Rusty Barber, who headed the Baghdad office later during the war, described establishing the office as “operationalizing USIP’s theory” – putting to the test all the years of academic research, training and analysis to contribute to actual peacebuilding in the field.

After establishing the Baghdad office, the Institute began to create training programs to help in conflict resolution for Iraqis. USIP personnel soon brought senior personnel from the Iraqi ministries defense, finance, justice and others to USIP’s headquarters in Washington to meet with their counterparts to help them glean other perspectives to take back to Baghdad. The Baghdad office grew into bigger, more important roles, helping Iraqis to address women’s issues on the ground and promoting religious tolerance among minority Christians and smaller populations like the Yezidis. That work continues today.
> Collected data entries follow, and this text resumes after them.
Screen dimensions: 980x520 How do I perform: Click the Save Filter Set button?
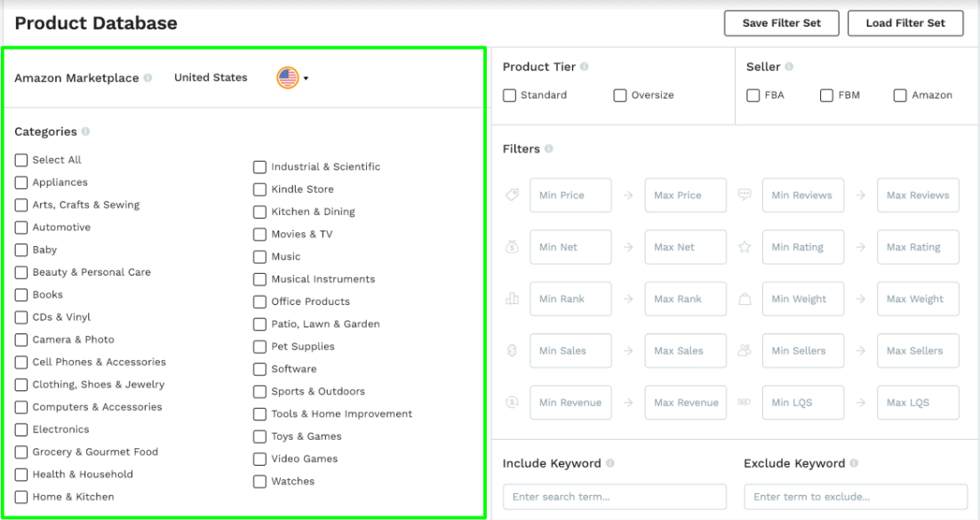pyautogui.click(x=781, y=23)
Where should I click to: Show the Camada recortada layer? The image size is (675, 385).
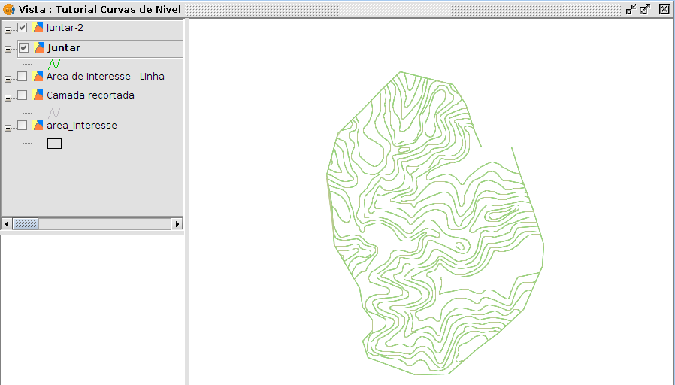click(23, 95)
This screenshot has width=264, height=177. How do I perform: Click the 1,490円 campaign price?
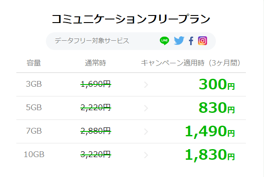[x=210, y=131]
But perhaps the biggest test came in 2007, when the Institute’s permanent presence in Iraq led to some of the most important work USIP did during the conflict. In the city of Mahmoudiya, south of Baghdad, in an area known as the “Triangle of Death,” the then-three-year-old insurgency was as strong as ever. USAID representatives, with heavy support from the military, reached out to the USIP Iraq team to ask them to convene tribal leaders, the Iraqi military and government to see if a peace agreement could be reached. Leveraging its advantage as an honest broker, USIP personnel brought the disparate parties together to hammer out a peace deal in Mahmoudiya. Part of the effort meant persuading Iraqi sheiks to return home after fleeing the war to Jordan. USIP facilitated a series of meetings in a hotel in Amman. Sheik Fariq Mebdir Ali, who assisted in the peace process at the time, wrote in a summary of the events that led to the peace deal that the Institute was instrumental in getting.
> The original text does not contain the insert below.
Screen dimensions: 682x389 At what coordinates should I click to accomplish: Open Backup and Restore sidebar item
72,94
(Photo at right: Former USIP official Rusty Barber at the signing ceremony for the peace deal in Mahmoudiya, Iraq.)

The sheik wrote: “I had maintained the relations with the American Institute of Peace [USIP] personally until now, benefiting from the great humanitarian experience of this institute in solving the crises and creating peace opportunities and solve the reasons of excuses.”

U.S. military commanders, too, took note of the Institute’s role in the peace deal. Gen. David Petraeus, then the top commander in Iraq, said USIP’s role in the turnabout there was “striking.” Other commanders singled out USIP’s role as well.

“Your initiatives helped save the lives of my guys and gave us other alternatives in nonviolent conflict resolution,” William Zemp, the former battalion commander from the U.S. Army’s 10th Mountain Division who worked with the Iraq team, wrote to a USIP staffer. “You made a big difference in Mahmoudiya.”

The move to establish a permanent presence in Baghdad required the Institute to take a deeper commitment to peacebuilding than it ever had before. But the move to open an office in the middle of the largest conflict since the Institute’s inception, helped it to become more than just academics pondering the world’s challenges but a key contributor to resolving conflict.